Critical value of $U_1$ at which the ferromagnetic MR manifold and its first ferromagnetic excitation dominate the low-energy spectrum for even $N$ (solid line) and odd $N$ (dotted line). The data from $N=6$ to $N=14$ are included.

Figure 4

Schematic $U_0-U_1$ phase diagram for even $N$ in the $S_z=0$ sector. As discussed in the text, we observe three phases: $\left(220\right)$ Halperin, Moore-Read, and coupled Moore-Read state. The rough ranges of these phases are indicated in the figure. The shadowed areas between the three phases are transition regions, whose properties are difficult to be identified based on our present numerical data and could be compressible.

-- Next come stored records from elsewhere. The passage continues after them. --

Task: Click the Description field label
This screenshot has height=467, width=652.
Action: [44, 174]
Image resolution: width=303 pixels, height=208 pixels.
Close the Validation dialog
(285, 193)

It is also difficult to tell if a direct transition between the $\left(220\right)$ Halperin and MR (or between the cMR and MR) could occur.

Figure 5

Nature of the low-energy manifold as a function of $U_0$ and $U_1$ for a system of $N=12$ bosons in the $S_z=0$ sector. (a),(b) The ground-state overlap with the exact MR state in (a) $\mathbf{k}=(0,0)$ and (b) $\mathbf{k}=(\pi ,0)$ sector. (c)–(e) The ground-state overlap with the exact $\left(220\right)$ state in (c) $\mathbf{k}=(0,0)$, (d) $\mathbf{k}=(\pi ,0)$, and (e) $\mathbf{k}=(\pi ,\pi )$ sector. The overlap in the $\mathbf{k}=(0,\pi )$ sector is identical to that in the $\mathbf{k}=(\pi ,0)$ sector due to the $C_4$ symmetry of the square torus.

Figure 6

Energy gap relative to (a) the MR manifold and (b) the $\left(220\right)$ manifold for $N=12$ bosons in the $S_z=0$ sector.

Figure 7

Ground-state overlap with the exact cMR state for $N=12$ bosons in the $S_z=0$ sector at (a) $\mathbf{k}=(0,0)$ and (b) $\mathbf{k}=(\pi ,0)$. In the $U_0-U_1$ region shown here, the overlap in both momentum sectors is maximum around the point $U_0\approx 2.0$ and $U_1\approx 0.35$ (up to $0.91)$.

Figure 8

Polarization ${\mathcal{P}}_z$ along the $z$ spin axis for the absolute ground state and $N=12$ bosons. $S_z$ being a good quantum number, the ${\mathcal{P}}_z$ has only a discrete number of values. The purple region is unpolarized $\left(S_z=0\right)$ while the red region is fully polarized $\left(S_z=N/2=6\right)$. This latest corresponds to $U_0>1.0$ and $U_1\gtrsim 0.3$.

Figure 9

(a) Ground-state overlap with the exact MR state in the $\mathbf{k}=(0,0)$ sector. (b) The energy gap relative to the MR manifold. Here we consider $N=11$ bosons in the $S_z=\frac{1}{2}$ sector.

Figure 10

Low-energy spectrum as a function of $S_z$ for $N=14$ bosons at $U_0=2.0$ and $U_1=0.35$. The red symbols correspond to the cMR like states. We see the alternation of the degeneracy: a unique state when $S_z$ is even and threefold (with one exact degeneracy due to the $C_4$ symmetry) when $S_z$ is odd. The black symbols stand for the lowest-energy states in each momentum sector or the first excited state of the cMR momentum sectors. We clearly observe the important dispersion of the (red) low-energy states.

Figure 11

Nature of the low-energy manifold as a function of $U_0$ and $t$ for a system of $N=10$ bosons with $U_1=0$. The ground-state overlap with the exact MR state in (a) $\mathbf{k}=(0,0)$ and (b) $\mathbf{k}=(\pi ,0)$ sector. (c)–(e) The ground-state overlap with the exact $\left(220\right)$ state in (c) $\mathbf{k}=(0,0)$, (d) $\mathbf{k}=(\pi ,0)$, and (e) $\mathbf{k}=(\pi ,\pi )$ sector.

Figure 12

Properties of the low-energy manifold as a function of $U_0$ and $t$ for a system of $N=10$ bosons with $U_1=0$. (a) The energy gap relative to the MR manifold. (b) The energy gap relative to the $\left(220\right)$ manifold. (c) The $x$ polarization ${\mathcal{P}}_x$ of the absolute ground state.

Figure 13

Properties of the low-energy manifold as a function of $U_0$ and $t$ for a system of $N=9$ bosons with $U_1=0$. (a) The ground-state overlap with the exact MR state in the $\mathbf{k}=(0,0)$ sector. (b) The energy gap relative to the MR state. (c) The $x$ polarization ${\mathcal{P}}_x$ of the absolute ground state.